(Collected data entries)
☆ ☆ ☆
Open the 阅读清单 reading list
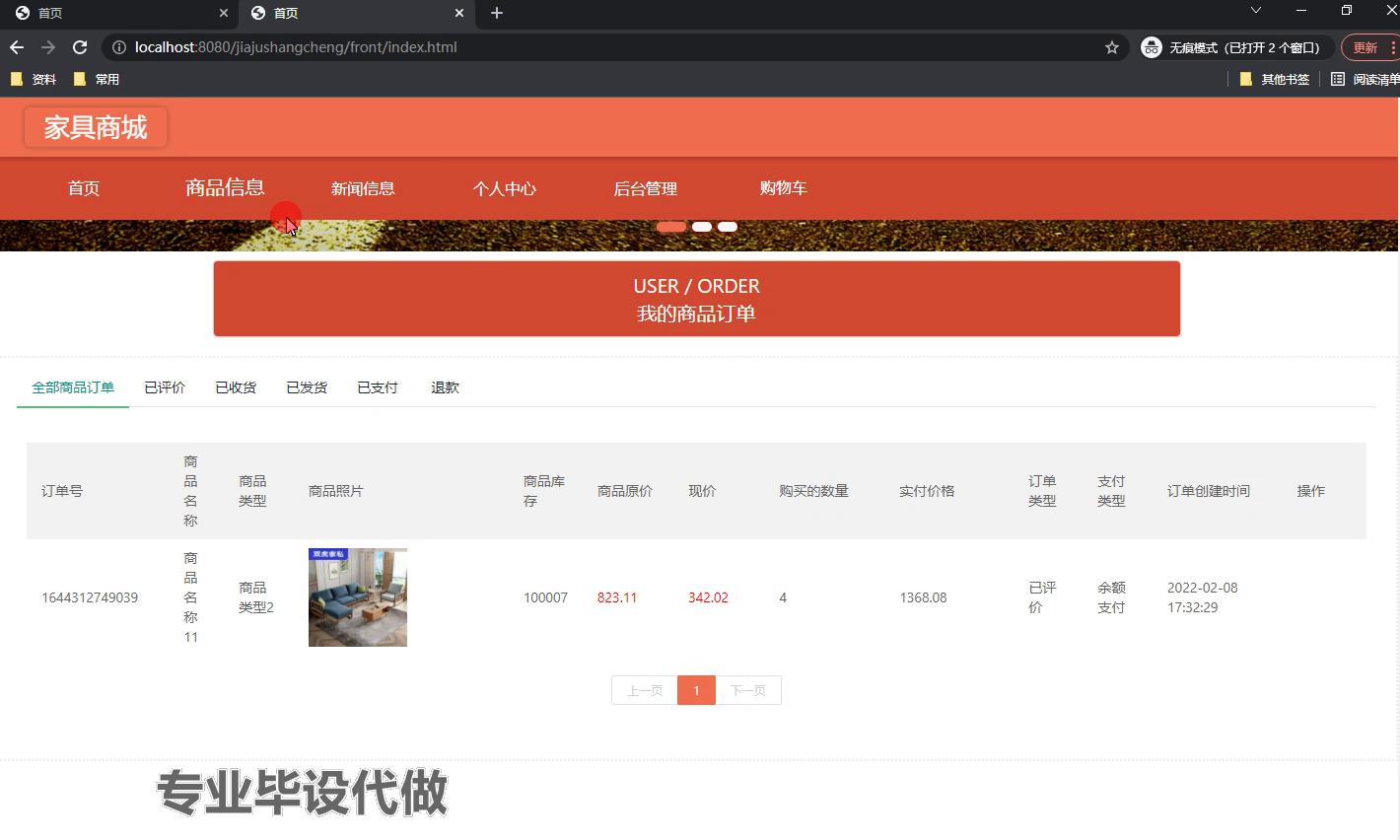Image resolution: width=1400 pixels, height=840 pixels. click(1365, 79)
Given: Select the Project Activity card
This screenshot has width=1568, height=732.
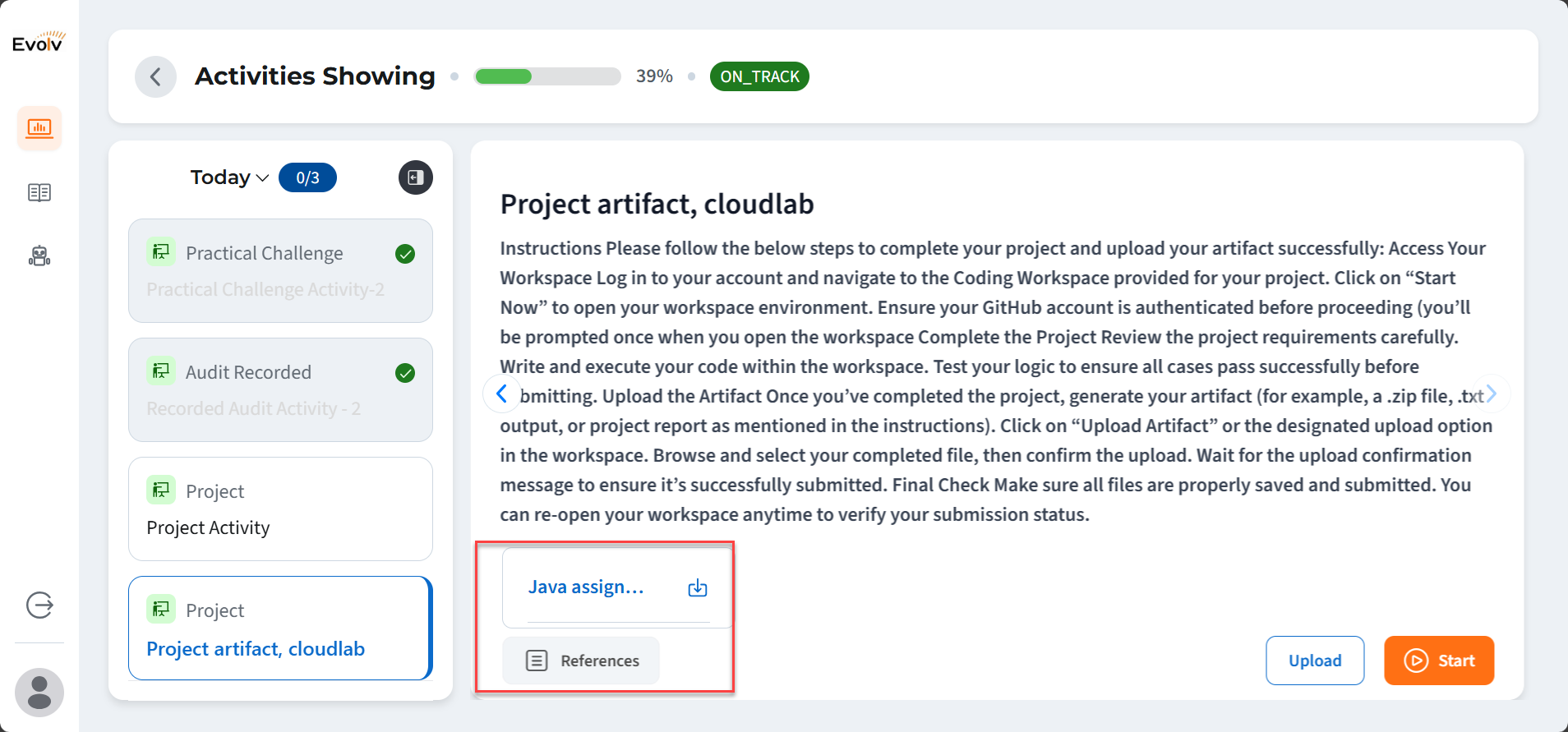Looking at the screenshot, I should pos(280,509).
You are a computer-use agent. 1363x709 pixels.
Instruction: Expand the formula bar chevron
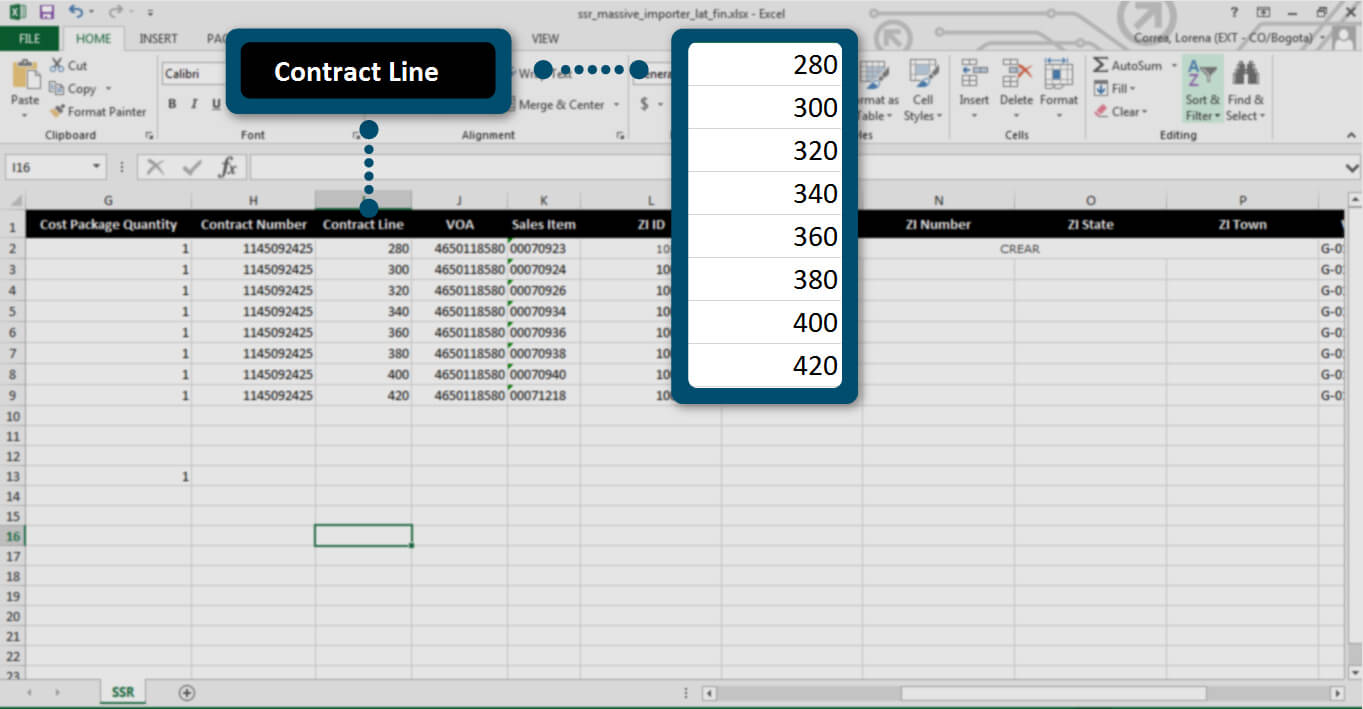pyautogui.click(x=1352, y=167)
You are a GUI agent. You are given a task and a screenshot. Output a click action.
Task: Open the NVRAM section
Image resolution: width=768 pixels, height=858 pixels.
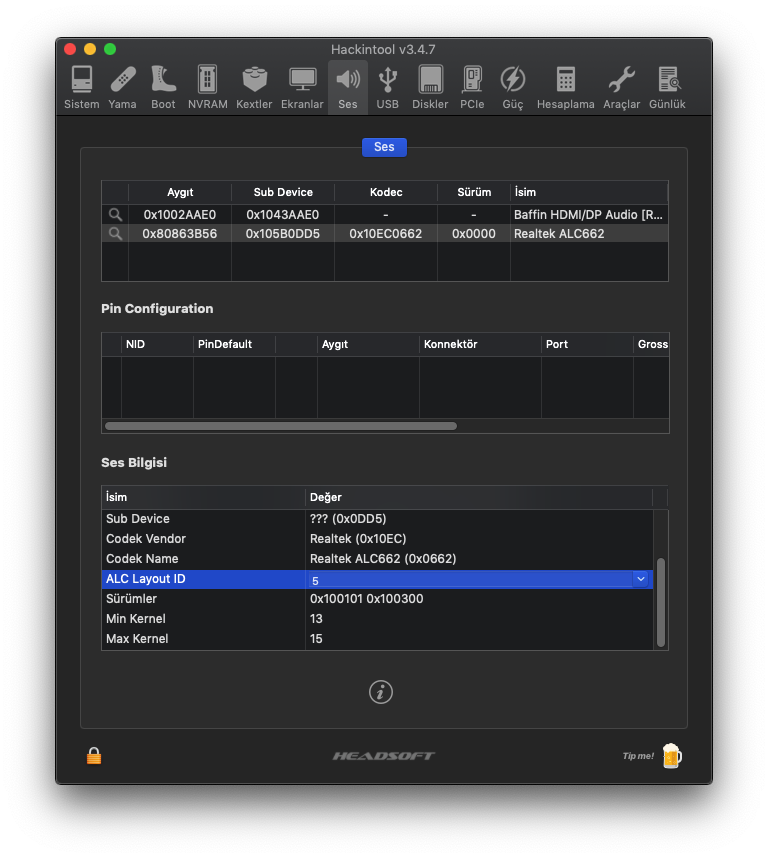click(207, 87)
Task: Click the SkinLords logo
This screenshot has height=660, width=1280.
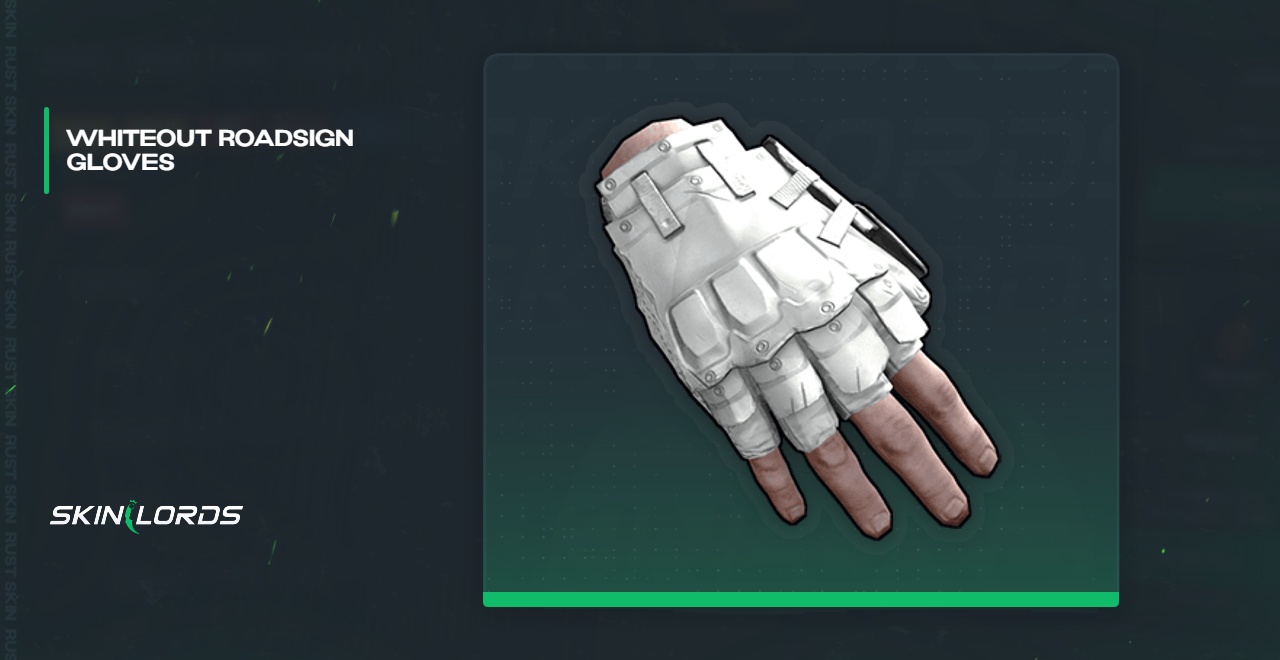Action: click(146, 516)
☆ ☆ ☆
■ **WORK ITEM**: Pick out each line above that includes "agent" and show it.

■ **COMPLETED TASK**:
You are a computer-use agent. 1363x709 pixels.
You are a GUI agent. You are given a task and a screenshot. Output a click action.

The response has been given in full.